I skimmed the article and agree with it at a high level, though I haven't faced most of those problems personally.

I have several gripes with NumPy, or more broadly the notion of using Python to call a C/asm library that vectorizes math operations. A lot of people speak of NumPy like the solution to all your high-performance math needs in Python, which I think is disingenuous. The more custom logic you do, the less suitable the tools get. Pure Python numeric code is incredibly slow - like 1/30× compared to Java - and as you find parts that can't be vectorized, you have to drop back down to pure Python.

I would like to give the simple example of the sieve of Eratosthenes:

  def sieve_primeness(limit):
      result = [False] + [True] * limit
      for i in range(2, len(result)):
          if result[i]:
              for j in range(i * i, len(result), i):
                  result[j] = False

This code is scalar, and porting it to a language like C/C++/Rust/Java gives decent performance straight out of the box. Performance in Python is about 1/30× the speed, which is not acceptable.

People pretend that you can hand-wave the performance problem away by using NumPy. Please tell me how to vectorize this Python code. Go on, I'm waiting.

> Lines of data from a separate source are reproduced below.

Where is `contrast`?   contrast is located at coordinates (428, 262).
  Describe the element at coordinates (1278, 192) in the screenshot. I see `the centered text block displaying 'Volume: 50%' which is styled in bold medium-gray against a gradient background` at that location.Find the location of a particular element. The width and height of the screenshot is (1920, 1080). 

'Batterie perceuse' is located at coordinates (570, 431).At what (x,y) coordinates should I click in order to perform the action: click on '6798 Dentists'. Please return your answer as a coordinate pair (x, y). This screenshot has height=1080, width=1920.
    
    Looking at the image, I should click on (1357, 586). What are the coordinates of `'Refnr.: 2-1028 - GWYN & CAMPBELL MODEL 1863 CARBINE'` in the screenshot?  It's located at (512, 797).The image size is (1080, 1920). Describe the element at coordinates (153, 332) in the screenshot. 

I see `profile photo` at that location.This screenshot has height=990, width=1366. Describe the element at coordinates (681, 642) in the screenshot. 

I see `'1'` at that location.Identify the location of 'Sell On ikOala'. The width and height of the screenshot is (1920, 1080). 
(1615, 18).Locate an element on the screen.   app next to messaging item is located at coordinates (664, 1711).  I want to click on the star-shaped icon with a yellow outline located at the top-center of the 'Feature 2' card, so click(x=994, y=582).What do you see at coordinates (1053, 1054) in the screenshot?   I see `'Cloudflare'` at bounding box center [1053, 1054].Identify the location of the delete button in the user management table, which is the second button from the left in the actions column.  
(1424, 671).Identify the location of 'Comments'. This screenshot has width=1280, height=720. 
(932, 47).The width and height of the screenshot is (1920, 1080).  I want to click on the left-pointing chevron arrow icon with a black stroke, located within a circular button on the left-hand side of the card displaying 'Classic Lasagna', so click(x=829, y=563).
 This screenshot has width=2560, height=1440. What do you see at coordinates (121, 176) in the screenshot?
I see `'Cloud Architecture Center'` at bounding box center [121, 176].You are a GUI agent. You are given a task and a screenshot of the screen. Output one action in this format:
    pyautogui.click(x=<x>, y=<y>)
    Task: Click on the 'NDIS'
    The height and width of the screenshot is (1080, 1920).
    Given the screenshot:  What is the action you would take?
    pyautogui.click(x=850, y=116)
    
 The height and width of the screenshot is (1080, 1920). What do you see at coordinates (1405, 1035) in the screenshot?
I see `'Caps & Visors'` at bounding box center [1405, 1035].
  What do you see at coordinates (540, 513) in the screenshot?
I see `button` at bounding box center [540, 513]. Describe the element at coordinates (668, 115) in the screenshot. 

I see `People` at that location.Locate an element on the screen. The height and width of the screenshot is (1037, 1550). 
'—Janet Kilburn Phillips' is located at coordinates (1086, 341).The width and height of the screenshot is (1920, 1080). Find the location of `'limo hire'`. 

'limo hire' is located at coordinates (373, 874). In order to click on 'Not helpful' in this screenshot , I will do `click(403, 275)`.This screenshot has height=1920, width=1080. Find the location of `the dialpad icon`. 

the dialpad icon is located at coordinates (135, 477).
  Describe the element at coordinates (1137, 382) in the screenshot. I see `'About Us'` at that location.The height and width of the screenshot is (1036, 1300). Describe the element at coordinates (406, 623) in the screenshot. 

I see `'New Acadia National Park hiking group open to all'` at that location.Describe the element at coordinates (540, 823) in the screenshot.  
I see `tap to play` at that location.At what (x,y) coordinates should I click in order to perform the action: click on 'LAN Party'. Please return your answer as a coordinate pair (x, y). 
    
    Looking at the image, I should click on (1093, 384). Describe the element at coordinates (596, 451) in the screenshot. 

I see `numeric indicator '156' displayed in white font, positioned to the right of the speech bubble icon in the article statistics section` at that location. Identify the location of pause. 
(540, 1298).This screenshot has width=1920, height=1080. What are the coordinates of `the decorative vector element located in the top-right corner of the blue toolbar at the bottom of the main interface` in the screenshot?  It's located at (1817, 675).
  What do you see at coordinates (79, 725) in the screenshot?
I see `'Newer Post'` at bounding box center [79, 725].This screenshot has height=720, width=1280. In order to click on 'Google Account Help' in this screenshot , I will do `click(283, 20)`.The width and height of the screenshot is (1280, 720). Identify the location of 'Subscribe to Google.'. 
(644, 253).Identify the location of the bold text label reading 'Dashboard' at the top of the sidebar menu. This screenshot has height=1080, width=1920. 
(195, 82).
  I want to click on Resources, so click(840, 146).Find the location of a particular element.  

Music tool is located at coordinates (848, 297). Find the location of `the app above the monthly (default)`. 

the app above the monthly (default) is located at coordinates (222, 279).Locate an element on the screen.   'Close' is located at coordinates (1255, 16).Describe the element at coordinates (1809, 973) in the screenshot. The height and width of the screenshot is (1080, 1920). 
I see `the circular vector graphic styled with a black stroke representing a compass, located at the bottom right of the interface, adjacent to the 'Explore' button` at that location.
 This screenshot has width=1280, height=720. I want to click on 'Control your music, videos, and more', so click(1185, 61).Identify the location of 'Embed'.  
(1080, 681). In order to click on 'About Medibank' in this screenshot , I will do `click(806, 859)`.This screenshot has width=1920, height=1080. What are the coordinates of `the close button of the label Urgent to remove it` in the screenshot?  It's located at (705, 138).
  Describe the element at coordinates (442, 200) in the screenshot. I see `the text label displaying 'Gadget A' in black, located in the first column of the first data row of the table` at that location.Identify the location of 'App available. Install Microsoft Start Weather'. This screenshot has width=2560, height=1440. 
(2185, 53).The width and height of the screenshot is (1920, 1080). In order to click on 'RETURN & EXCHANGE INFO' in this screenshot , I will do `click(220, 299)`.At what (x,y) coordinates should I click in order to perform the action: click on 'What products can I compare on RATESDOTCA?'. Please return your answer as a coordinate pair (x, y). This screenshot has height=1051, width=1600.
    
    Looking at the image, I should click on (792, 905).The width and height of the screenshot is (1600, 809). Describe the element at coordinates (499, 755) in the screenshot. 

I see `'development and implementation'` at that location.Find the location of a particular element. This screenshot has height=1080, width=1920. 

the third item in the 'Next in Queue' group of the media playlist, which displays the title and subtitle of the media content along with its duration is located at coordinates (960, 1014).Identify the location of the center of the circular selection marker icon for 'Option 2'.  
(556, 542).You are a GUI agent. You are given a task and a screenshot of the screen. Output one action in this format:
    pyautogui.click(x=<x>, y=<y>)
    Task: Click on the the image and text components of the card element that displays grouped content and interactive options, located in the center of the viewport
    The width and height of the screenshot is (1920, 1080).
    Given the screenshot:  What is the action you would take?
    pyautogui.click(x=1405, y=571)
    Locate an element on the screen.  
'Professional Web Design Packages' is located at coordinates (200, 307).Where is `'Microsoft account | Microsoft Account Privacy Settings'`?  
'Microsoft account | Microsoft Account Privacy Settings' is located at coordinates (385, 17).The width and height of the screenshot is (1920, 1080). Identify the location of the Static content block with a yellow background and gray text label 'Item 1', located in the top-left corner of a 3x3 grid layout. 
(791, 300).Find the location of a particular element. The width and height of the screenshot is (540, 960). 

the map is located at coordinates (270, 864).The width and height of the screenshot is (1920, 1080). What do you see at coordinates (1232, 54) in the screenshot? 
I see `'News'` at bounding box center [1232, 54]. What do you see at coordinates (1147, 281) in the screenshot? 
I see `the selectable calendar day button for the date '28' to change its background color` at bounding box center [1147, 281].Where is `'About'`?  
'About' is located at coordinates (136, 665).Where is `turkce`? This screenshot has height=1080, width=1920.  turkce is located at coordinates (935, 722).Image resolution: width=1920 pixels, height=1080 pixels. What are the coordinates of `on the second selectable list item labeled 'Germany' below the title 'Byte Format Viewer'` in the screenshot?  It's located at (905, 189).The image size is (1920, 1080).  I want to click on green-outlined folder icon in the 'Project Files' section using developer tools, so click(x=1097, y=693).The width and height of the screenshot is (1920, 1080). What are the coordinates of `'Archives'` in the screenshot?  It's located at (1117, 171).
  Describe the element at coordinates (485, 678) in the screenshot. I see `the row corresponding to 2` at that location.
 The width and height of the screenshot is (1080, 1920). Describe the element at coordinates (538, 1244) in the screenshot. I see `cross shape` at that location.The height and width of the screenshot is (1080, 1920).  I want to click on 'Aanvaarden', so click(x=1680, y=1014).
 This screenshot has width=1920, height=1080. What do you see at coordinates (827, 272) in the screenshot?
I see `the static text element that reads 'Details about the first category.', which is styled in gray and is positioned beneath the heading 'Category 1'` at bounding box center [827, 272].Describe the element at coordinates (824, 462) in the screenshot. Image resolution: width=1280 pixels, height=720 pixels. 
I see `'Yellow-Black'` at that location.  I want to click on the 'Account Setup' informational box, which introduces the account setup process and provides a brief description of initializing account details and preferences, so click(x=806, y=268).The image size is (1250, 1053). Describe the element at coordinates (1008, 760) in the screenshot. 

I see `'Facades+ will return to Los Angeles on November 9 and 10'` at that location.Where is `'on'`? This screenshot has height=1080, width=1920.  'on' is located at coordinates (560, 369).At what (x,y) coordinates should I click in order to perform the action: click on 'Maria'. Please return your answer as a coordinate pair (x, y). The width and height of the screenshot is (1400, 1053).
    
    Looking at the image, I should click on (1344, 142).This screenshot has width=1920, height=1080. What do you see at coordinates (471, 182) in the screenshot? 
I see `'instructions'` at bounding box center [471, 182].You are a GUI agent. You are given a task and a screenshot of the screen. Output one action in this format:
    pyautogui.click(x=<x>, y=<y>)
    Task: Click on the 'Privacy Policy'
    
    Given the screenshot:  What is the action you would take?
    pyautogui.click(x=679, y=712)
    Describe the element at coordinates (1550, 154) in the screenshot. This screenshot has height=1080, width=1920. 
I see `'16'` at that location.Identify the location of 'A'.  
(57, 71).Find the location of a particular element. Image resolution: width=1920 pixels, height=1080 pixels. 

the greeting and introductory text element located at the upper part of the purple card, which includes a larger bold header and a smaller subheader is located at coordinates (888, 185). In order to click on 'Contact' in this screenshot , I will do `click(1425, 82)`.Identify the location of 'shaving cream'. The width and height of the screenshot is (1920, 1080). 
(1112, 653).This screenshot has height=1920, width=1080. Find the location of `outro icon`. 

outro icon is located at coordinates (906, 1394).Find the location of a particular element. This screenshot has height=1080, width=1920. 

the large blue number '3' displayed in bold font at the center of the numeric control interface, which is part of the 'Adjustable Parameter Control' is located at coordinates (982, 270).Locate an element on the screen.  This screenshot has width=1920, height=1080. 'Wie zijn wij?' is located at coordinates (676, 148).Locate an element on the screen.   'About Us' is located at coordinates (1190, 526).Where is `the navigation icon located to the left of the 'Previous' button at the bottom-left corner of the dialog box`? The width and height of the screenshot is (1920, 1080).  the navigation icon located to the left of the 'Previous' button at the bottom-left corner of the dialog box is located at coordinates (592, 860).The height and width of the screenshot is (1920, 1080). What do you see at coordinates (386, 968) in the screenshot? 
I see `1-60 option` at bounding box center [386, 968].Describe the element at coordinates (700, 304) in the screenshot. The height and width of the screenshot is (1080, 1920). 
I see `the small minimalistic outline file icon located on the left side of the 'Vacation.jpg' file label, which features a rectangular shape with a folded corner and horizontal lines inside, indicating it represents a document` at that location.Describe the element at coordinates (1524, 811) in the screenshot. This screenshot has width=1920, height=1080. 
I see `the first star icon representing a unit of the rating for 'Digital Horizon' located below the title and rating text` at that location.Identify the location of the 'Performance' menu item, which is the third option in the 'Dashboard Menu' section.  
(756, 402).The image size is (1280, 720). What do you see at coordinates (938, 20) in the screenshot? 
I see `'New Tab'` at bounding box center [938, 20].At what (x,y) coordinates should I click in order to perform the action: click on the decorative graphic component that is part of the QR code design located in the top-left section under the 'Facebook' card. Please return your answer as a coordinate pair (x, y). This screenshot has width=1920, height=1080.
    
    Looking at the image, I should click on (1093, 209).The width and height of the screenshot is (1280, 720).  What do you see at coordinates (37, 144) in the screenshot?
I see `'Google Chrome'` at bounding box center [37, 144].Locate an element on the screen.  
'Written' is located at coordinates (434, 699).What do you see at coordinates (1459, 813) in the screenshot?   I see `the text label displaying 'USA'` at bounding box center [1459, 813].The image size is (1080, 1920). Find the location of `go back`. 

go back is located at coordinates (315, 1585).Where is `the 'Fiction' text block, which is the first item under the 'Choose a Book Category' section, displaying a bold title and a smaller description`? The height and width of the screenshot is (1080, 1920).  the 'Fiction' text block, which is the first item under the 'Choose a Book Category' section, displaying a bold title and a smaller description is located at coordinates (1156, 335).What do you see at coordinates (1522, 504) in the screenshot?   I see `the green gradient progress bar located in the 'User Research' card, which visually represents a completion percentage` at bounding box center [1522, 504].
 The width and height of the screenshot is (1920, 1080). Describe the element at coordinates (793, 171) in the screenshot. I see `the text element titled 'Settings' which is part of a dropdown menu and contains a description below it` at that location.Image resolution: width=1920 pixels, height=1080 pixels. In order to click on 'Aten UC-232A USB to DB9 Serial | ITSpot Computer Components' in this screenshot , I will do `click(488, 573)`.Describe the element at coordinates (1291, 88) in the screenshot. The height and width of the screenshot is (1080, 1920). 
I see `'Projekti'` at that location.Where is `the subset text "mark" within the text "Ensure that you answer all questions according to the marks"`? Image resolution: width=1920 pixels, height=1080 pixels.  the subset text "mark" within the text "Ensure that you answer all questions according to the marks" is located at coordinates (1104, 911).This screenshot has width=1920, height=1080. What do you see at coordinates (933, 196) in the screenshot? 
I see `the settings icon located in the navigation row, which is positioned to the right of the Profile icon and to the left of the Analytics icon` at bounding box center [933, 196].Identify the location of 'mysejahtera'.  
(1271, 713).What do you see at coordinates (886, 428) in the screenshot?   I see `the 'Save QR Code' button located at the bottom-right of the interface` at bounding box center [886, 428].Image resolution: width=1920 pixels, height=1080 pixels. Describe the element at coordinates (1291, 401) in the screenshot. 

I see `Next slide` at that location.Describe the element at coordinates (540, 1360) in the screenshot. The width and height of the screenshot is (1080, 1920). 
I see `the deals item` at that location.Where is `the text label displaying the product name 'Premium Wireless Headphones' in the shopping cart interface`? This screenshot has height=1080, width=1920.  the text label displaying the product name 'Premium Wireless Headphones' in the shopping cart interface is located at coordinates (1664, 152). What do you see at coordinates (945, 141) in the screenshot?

You can't vectorize the `if result[i]` because that controls whether the inner for-loop executes; so it must execute in pure Python. For the inner loop, you can vectorize that by creating a huge temporary array and then AND it with the result array, but that is extremely memory-inefficient compared to flipping bits of the result array in place, and probably messes up the cache too.

Alternatively, you can run the code in PyPy, but that usually gives a speed-up of maybe 3×, which is nowhere near enough to recover the 30× speed penalty.

Another example is that NumPy is not going to help you implement your own bigint library, because that also requires a lot of custom logic that executes between loop iterations. Meanwhile, I've implemented bigint in pure Java with acceptable performance and without issues.

Again, my point is that anytime you venture into custom numerical/logical code that is not the simple `C = A + B`, you enter a world of pain when it comes to Python performance or vectorization.